- The Washington Times - Monday, August 23, 2004

HAGERSTOWN, Md. (AP) — One of the Army reservists charged with abusing Iraqi detainees at Abu Ghraib prison said yesterday that he will plead guilty to some offenses.

Staff Sgt. Ivan L. “Chip” Frederick, of the Maryland-based 372nd Military Police Company, said in a statement given to the Associated Press by his attorney: “I have accepted responsibility for my actions at Abu Ghraib prison. I will be pleading guilty to certain charges because I have concluded that what I did was a violation of law.”

Sgt. Frederick does not specify the charges to which he will plead guilty and it wasn’t clear whether he will continue contesting any of the accusations.

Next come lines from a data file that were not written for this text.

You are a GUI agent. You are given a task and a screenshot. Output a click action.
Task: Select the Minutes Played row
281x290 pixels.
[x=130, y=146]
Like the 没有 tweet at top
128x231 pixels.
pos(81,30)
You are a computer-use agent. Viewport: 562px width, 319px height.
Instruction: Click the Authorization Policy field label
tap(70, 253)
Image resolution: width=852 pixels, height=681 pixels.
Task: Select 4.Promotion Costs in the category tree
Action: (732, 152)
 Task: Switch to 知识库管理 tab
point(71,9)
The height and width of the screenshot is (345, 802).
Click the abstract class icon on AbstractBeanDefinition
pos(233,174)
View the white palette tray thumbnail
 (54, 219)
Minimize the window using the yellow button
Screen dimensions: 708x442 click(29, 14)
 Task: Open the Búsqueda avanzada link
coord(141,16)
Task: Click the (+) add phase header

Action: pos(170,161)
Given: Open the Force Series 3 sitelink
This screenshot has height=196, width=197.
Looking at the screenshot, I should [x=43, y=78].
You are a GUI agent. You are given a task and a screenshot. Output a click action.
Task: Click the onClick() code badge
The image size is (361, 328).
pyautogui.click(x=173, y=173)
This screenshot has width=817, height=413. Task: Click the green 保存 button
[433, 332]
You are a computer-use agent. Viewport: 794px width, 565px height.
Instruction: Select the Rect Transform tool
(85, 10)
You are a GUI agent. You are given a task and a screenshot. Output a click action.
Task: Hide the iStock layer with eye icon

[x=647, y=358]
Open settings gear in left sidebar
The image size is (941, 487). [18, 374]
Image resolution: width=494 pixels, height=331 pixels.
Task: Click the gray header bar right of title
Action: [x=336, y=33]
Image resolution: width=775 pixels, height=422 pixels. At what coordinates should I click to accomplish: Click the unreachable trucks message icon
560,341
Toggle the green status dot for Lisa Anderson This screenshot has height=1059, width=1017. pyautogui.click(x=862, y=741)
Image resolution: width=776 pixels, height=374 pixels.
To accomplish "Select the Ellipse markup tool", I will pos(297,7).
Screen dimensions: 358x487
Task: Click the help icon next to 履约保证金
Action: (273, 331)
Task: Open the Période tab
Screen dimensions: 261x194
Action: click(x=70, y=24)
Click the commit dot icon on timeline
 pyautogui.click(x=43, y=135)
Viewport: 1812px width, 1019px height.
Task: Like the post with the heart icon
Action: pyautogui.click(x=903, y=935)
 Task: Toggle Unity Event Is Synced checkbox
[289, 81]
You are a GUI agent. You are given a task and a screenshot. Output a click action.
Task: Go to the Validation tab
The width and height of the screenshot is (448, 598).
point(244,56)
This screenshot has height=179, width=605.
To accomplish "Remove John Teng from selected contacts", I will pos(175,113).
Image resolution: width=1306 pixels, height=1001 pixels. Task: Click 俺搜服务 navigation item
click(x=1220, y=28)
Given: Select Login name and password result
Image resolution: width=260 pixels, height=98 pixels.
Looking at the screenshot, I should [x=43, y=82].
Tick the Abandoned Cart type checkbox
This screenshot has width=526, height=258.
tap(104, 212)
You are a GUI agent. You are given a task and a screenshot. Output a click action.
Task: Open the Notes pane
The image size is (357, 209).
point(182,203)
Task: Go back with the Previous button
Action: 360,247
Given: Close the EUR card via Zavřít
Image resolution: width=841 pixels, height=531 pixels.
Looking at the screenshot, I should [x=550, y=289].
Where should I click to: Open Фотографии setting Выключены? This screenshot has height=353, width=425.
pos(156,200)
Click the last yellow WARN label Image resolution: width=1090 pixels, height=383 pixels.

He is charged with maltreating detainees, conspiring to maltreat detainees, dereliction of duty and wrongfully committing an indecent act.

Sgt. Frederick, 37, of Buckingham, Va., has a pretrial hearing scheduled for today in Mannheim, Germany.

His civilian attorney, Gary Myers, did not immediately respond to e-mailed questions about Sgt. Frederick’s case. Telephone calls to Mr. Myers’ hotel room in Mannheim went unanswered.

Sgt. Frederick, a Virginia state prison guard in civilian life, is among seven members of the Cresaptown, Md.-based 372nd charged in the scandal, which involves physical abuse and sexual humiliation of prisoners.

He would be the second of the seven to admit wrongdoing. Spc. Jeremy C. Sivits, of Hyndman, Pa., pleaded guilty to three abuse charges in May and was sentenced to a year in prison.

Sgt. Frederick, who worked as a prison guard in Virginia, was the senior enlisted soldier at the Abu Ghraib prison between October and December, when the mistreatment reportedly occurred.

He was among the first to be identified by CBS’ “60 Minutes II” when the program broke the story April 28.

Sgt. Frederick has claimed that the abusive treatment — inmates stripped naked and cuffed to their cells — was orchestrated by military intelligence officers rather than military police officers, according to a diary that his family made available.